#### Material for the task
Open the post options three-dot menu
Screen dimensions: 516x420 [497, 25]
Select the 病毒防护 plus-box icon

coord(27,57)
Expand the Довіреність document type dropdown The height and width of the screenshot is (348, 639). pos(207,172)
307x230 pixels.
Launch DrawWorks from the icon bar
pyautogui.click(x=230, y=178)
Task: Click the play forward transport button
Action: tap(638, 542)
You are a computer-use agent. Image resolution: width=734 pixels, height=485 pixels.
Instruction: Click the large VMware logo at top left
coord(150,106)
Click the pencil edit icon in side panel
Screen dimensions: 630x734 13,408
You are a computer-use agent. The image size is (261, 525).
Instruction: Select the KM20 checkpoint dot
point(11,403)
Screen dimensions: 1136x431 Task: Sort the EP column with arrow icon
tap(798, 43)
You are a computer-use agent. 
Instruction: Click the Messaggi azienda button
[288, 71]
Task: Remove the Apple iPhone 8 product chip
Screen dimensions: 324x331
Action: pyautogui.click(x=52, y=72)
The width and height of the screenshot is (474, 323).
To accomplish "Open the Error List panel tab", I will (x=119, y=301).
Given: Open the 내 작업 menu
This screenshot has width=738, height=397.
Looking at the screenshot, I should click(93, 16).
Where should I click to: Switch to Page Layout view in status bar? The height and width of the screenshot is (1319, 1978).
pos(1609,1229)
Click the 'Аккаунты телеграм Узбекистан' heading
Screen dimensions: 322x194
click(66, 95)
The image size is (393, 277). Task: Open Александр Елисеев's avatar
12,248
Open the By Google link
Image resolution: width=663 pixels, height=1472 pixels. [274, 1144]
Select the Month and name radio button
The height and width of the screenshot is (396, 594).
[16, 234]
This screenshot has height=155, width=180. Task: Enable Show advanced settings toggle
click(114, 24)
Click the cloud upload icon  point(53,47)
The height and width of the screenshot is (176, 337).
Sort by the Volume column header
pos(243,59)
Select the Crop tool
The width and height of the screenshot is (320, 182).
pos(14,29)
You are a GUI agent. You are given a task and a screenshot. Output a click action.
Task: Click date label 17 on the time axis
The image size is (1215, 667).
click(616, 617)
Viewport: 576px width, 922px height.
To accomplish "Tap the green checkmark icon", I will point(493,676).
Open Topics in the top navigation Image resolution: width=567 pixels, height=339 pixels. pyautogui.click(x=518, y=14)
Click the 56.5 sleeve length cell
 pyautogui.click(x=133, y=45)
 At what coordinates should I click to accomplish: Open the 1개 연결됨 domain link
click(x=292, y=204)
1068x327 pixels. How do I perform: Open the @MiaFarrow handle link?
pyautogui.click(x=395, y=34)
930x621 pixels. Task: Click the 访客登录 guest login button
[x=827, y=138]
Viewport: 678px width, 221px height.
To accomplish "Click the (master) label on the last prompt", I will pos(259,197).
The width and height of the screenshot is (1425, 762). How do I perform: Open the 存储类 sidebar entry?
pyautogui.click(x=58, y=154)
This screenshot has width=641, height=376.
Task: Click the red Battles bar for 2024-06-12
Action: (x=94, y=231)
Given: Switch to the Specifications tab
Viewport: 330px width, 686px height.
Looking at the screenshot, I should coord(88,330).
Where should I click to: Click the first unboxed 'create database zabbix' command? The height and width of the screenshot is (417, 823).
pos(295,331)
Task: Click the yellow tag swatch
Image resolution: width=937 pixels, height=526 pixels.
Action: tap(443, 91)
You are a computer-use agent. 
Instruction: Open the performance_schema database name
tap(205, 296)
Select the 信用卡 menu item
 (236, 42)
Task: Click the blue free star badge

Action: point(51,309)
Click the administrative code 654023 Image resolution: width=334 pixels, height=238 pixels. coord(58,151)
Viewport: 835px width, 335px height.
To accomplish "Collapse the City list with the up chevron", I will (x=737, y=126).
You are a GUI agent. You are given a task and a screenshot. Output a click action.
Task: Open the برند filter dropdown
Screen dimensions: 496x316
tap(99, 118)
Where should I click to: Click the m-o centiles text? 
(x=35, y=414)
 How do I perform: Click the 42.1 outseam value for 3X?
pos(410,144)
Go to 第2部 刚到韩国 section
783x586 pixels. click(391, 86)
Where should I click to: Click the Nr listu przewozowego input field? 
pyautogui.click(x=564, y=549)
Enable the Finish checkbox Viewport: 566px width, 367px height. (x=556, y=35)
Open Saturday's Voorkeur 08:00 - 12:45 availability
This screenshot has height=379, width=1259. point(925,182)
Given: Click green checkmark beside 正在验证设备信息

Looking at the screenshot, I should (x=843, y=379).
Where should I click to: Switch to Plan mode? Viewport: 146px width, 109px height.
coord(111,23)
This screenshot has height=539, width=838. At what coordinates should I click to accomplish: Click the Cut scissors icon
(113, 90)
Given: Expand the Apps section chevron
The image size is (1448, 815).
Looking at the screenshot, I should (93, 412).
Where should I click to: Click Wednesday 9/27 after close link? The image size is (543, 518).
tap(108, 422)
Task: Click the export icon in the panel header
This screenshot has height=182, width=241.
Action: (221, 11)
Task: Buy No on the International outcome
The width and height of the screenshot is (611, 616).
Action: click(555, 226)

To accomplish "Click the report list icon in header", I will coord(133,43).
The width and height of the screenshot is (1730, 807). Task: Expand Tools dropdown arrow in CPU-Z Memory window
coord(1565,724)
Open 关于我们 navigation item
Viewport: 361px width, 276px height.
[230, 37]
########
» **Assignment**
Set down each line exactly as it appears in the data.

» **Answer to this task**
Open the post options three-dot menu
Screen dimensions: 516x420 [497, 25]
Select the 病毒防护 plus-box icon

coord(27,57)
Expand the Довіреність document type dropdown The height and width of the screenshot is (348, 639). pos(207,172)
307x230 pixels.
Launch DrawWorks from the icon bar
pyautogui.click(x=230, y=178)
Task: Click the play forward transport button
Action: tap(638, 542)
You are a computer-use agent. Image resolution: width=734 pixels, height=485 pixels.
Instruction: Click the large VMware logo at top left
coord(150,106)
Click the pencil edit icon in side panel
Screen dimensions: 630x734 13,408
You are a computer-use agent. The image size is (261, 525).
Instruction: Select the KM20 checkpoint dot
point(11,403)
Screen dimensions: 1136x431 Task: Sort the EP column with arrow icon
tap(798, 43)
You are a computer-use agent. 
Instruction: Click the Messaggi azienda button
[288, 71]
Task: Remove the Apple iPhone 8 product chip
Screen dimensions: 324x331
Action: pyautogui.click(x=52, y=72)
The width and height of the screenshot is (474, 323).
To accomplish "Open the Error List panel tab", I will (x=119, y=301).
Given: Open the 내 작업 menu
This screenshot has width=738, height=397.
Looking at the screenshot, I should click(93, 16).
Where should I click to: Switch to Page Layout view in status bar? The height and width of the screenshot is (1319, 1978).
pos(1609,1229)
Click the 'Аккаунты телеграм Узбекистан' heading
Screen dimensions: 322x194
click(66, 95)
The image size is (393, 277). Task: Open Александр Елисеев's avatar
12,248
Open the By Google link
Image resolution: width=663 pixels, height=1472 pixels. [274, 1144]
Select the Month and name radio button
The height and width of the screenshot is (396, 594).
[16, 234]
This screenshot has height=155, width=180. Task: Enable Show advanced settings toggle
click(114, 24)
Click the cloud upload icon  point(53,47)
The height and width of the screenshot is (176, 337).
Sort by the Volume column header
pos(243,59)
Select the Crop tool
The width and height of the screenshot is (320, 182).
pos(14,29)
You are a GUI agent. You are given a task and a screenshot. Output a click action.
Task: Click date label 17 on the time axis
The image size is (1215, 667).
click(616, 617)
Viewport: 576px width, 922px height.
To accomplish "Tap the green checkmark icon", I will point(493,676).
Open Topics in the top navigation Image resolution: width=567 pixels, height=339 pixels. pyautogui.click(x=518, y=14)
Click the 56.5 sleeve length cell
 pyautogui.click(x=133, y=45)
 At what coordinates should I click to accomplish: Open the 1개 연결됨 domain link
click(x=292, y=204)
1068x327 pixels. How do I perform: Open the @MiaFarrow handle link?
pyautogui.click(x=395, y=34)
930x621 pixels. Task: Click the 访客登录 guest login button
[x=827, y=138]
Viewport: 678px width, 221px height.
To accomplish "Click the (master) label on the last prompt", I will pos(259,197).
The width and height of the screenshot is (1425, 762). How do I perform: Open the 存储类 sidebar entry?
pyautogui.click(x=58, y=154)
This screenshot has width=641, height=376.
Task: Click the red Battles bar for 2024-06-12
Action: (x=94, y=231)
Given: Switch to the Specifications tab
Viewport: 330px width, 686px height.
Looking at the screenshot, I should coord(88,330).
Where should I click to: Click the first unboxed 'create database zabbix' command? The height and width of the screenshot is (417, 823).
pos(295,331)
Task: Click the yellow tag swatch
Image resolution: width=937 pixels, height=526 pixels.
Action: tap(443, 91)
You are a computer-use agent. 
Instruction: Open the performance_schema database name
tap(205, 296)
Select the 信用卡 menu item
 (236, 42)
Task: Click the blue free star badge

Action: point(51,309)
Click the administrative code 654023 Image resolution: width=334 pixels, height=238 pixels. coord(58,151)
Viewport: 835px width, 335px height.
To accomplish "Collapse the City list with the up chevron", I will (x=737, y=126).
You are a GUI agent. You are given a task and a screenshot. Output a click action.
Task: Open the برند filter dropdown
Screen dimensions: 496x316
tap(99, 118)
Where should I click to: Click the m-o centiles text? 
(x=35, y=414)
 How do I perform: Click the 42.1 outseam value for 3X?
pos(410,144)
Go to 第2部 刚到韩国 section
783x586 pixels. click(391, 86)
Where should I click to: Click the Nr listu przewozowego input field? 
pyautogui.click(x=564, y=549)
Enable the Finish checkbox Viewport: 566px width, 367px height. (x=556, y=35)
Open Saturday's Voorkeur 08:00 - 12:45 availability
This screenshot has height=379, width=1259. point(925,182)
Given: Click green checkmark beside 正在验证设备信息

Looking at the screenshot, I should (x=843, y=379).
Where should I click to: Switch to Plan mode? Viewport: 146px width, 109px height.
coord(111,23)
This screenshot has height=539, width=838. At what coordinates should I click to accomplish: Click the Cut scissors icon
(113, 90)
Given: Expand the Apps section chevron
The image size is (1448, 815).
Looking at the screenshot, I should (93, 412).
Where should I click to: Click Wednesday 9/27 after close link? The image size is (543, 518).
tap(108, 422)
Task: Click the export icon in the panel header
This screenshot has height=182, width=241.
Action: (221, 11)
Task: Buy No on the International outcome
The width and height of the screenshot is (611, 616).
Action: click(555, 226)

To accomplish "Click the report list icon in header", I will coord(133,43).
The width and height of the screenshot is (1730, 807). Task: Expand Tools dropdown arrow in CPU-Z Memory window
coord(1565,724)
Open 关于我们 navigation item
Viewport: 361px width, 276px height.
[230, 37]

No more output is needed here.